--- Information provided ---

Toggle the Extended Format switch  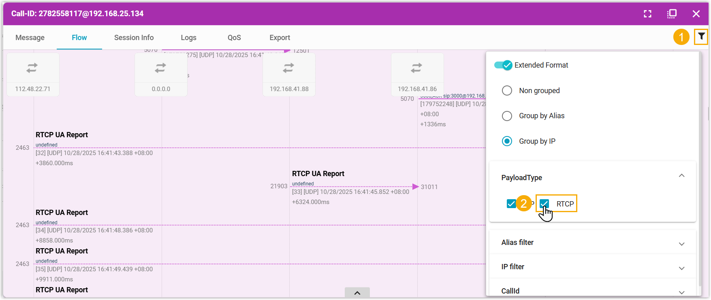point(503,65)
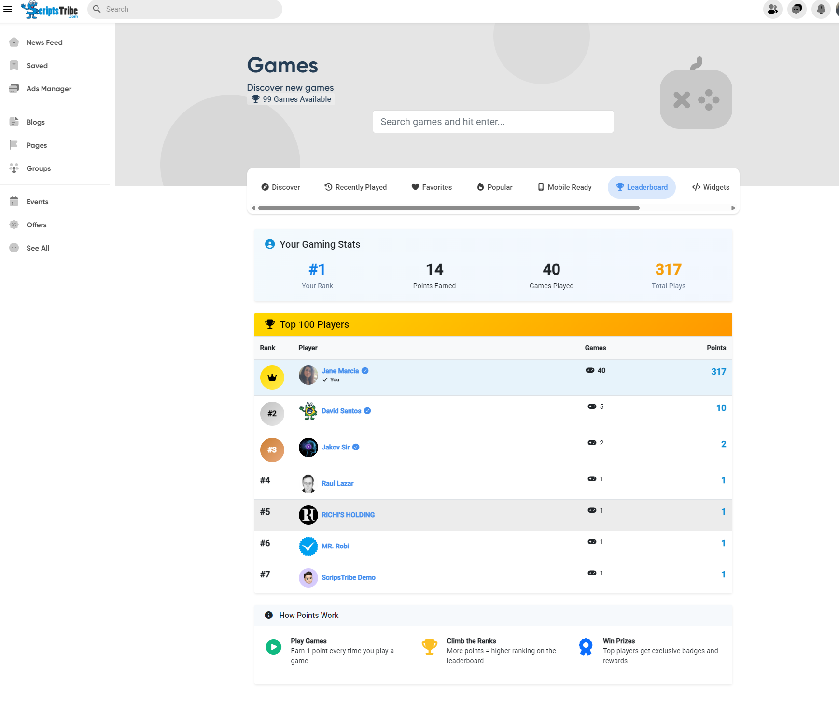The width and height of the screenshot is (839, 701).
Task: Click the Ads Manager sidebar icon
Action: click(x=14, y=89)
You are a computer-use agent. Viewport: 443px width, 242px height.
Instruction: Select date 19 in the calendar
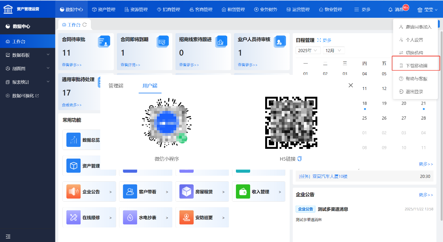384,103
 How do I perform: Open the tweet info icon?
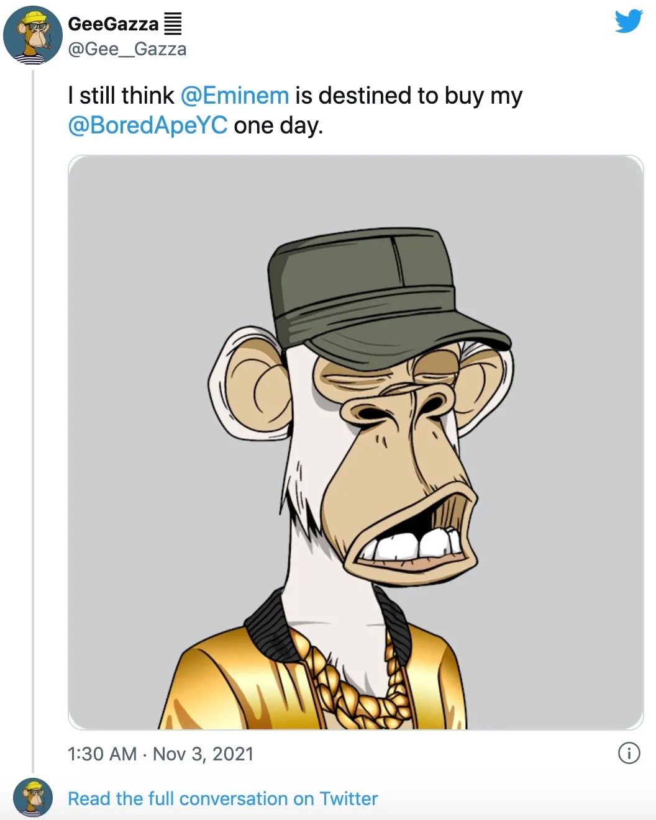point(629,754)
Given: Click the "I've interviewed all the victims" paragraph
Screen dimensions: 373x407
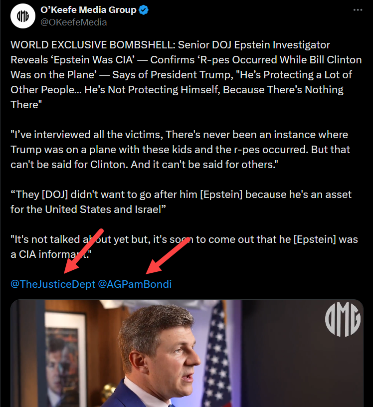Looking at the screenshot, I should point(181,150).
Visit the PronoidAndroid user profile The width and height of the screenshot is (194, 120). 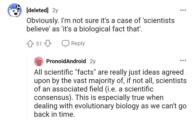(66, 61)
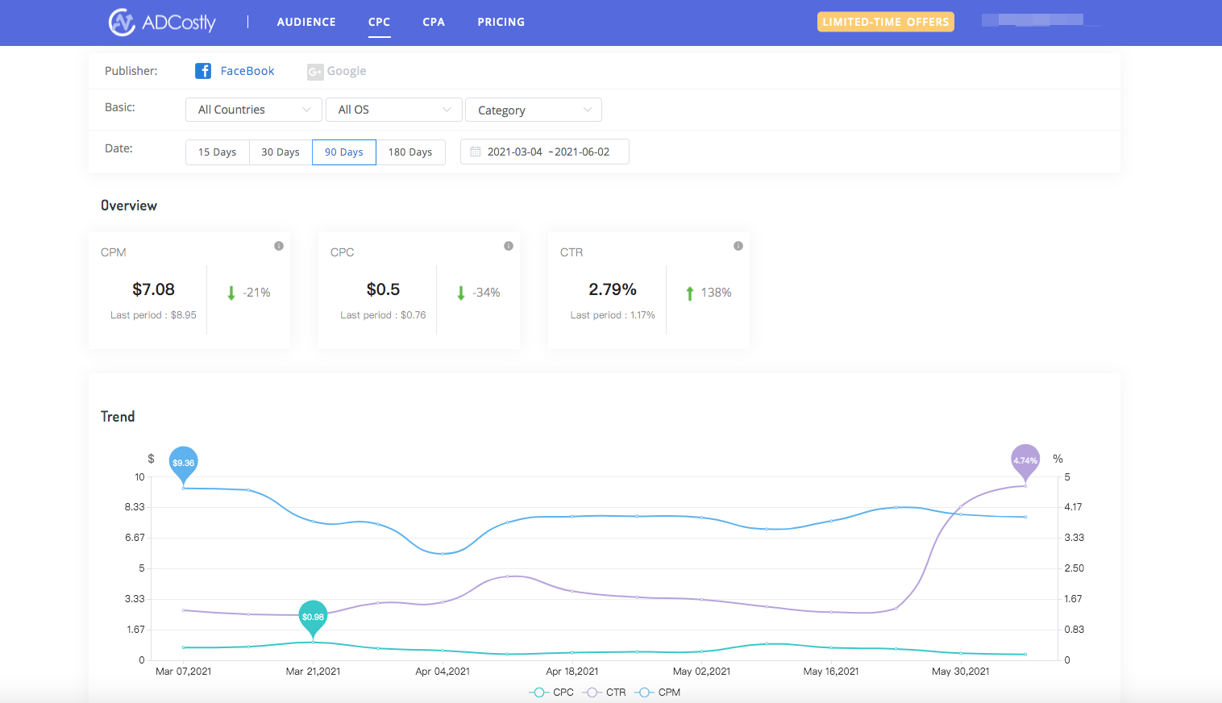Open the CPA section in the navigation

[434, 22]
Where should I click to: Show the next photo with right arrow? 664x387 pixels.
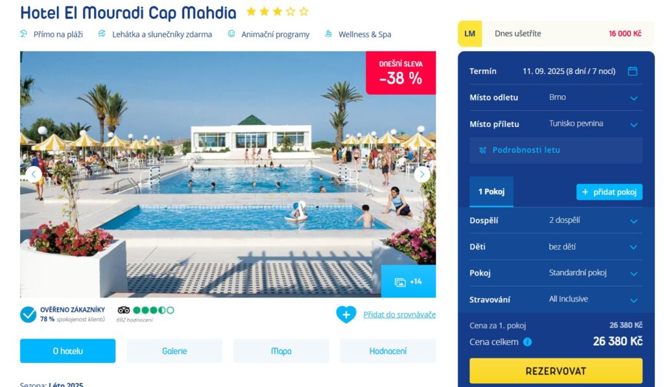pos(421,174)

---

All that is needed is the lines from the line holding "Where should I" to the final line of the listing above, repeated exactly, pictures excluded.

Where should I click to: Show the next photo with right arrow? 664x387 pixels.
pos(421,174)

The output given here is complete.